> TESTO FORNITO:
Tutti i governanti della UE stanno lanciando il nuovo hashtag politico: economia di guerra. Che poi vuol dire la guerra nell’economia.
Dal 1914 ad oggi economia di guerra vuol dire due scelte di fondo. La prima è la riconversione bellica del sistema produttivo. La seconda è la redistribuzione ulteriore delle ricchezze a danno della grande maggioranza della popolazione e favore di piccole minoranze di super ricchi, soprattutto quelli che con la guerra faranno giganteschi affari.
Profitti di guerra ed ingiustizia sociale dilagano assieme.
Così ora ci addestrano alla ineluttabilità dei tremendi sacrifici che ci pioveranno addosso per finanziare l’economia di guerra, di cui uno dei primi pilastri è il riarmo.
La Germania ha già annunciato un mega investimento di 100 miliardi in armi.
Ora il vertice UE di Versailles fa suo quell’obiettivo della NATO che, con la sua nota brutalità, Trump aveva rivendicato agli alleati europei: almeno il 2% del PIL speso per le armi.

> COSA FARE:
A. Nel testo sull'economia di guerra, quale investimento in armi ha già annunciato la Germania?
B. Stampa il brano del testo sull'economia di guerra che inizia dalle parole "Così ora ci" e si chiude dopo le parole "è il riarmo.".
C. Riassumi in due frasi il testo sull'economia di guerra.

> VOCI DEL DATASET:
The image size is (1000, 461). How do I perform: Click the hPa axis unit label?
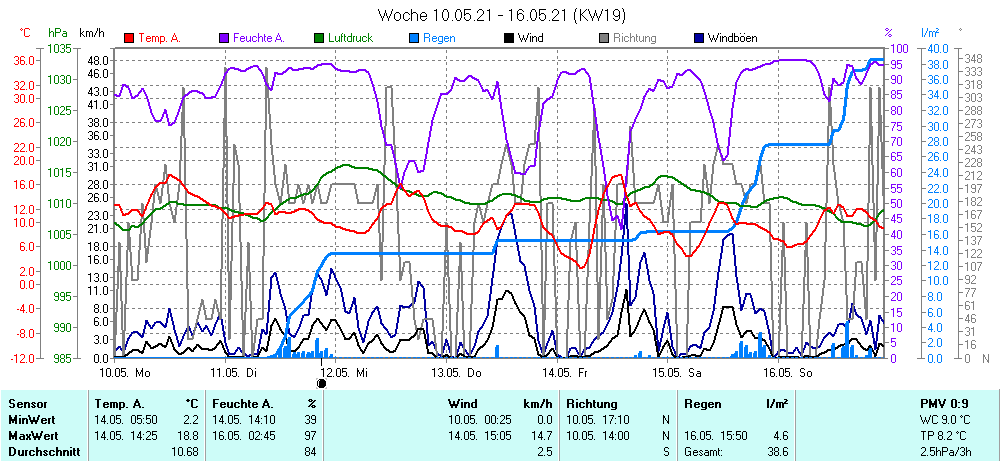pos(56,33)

* * *

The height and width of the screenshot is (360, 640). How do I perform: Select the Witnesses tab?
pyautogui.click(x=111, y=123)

> RISPOSTE SCRITTE:
A. Un mega investimento di 100 miliardi.

B.
Così ora ci addestrano alla ineluttabilità dei tremendi sacrifici che ci pioveranno addosso per finanziare l’economia di guerra, di cui uno dei primi pilastri è il riarmo.

C. Secondo il testo, i governanti della UE lanciano lo slogan dell'economia di guerra, che dal 1914 significa riconversione bellica del sistema produttivo e redistribuzione delle ricchezze a danno della maggioranza e a favore di piccole minoranze di super ricchi. Uno dei primi pilastri è il riarmo: la Germania ha annunciato 100 miliardi in armi e il vertice UE di Versailles fa suo l'obiettivo NATO di spendere per le armi almeno il 2% del PIL.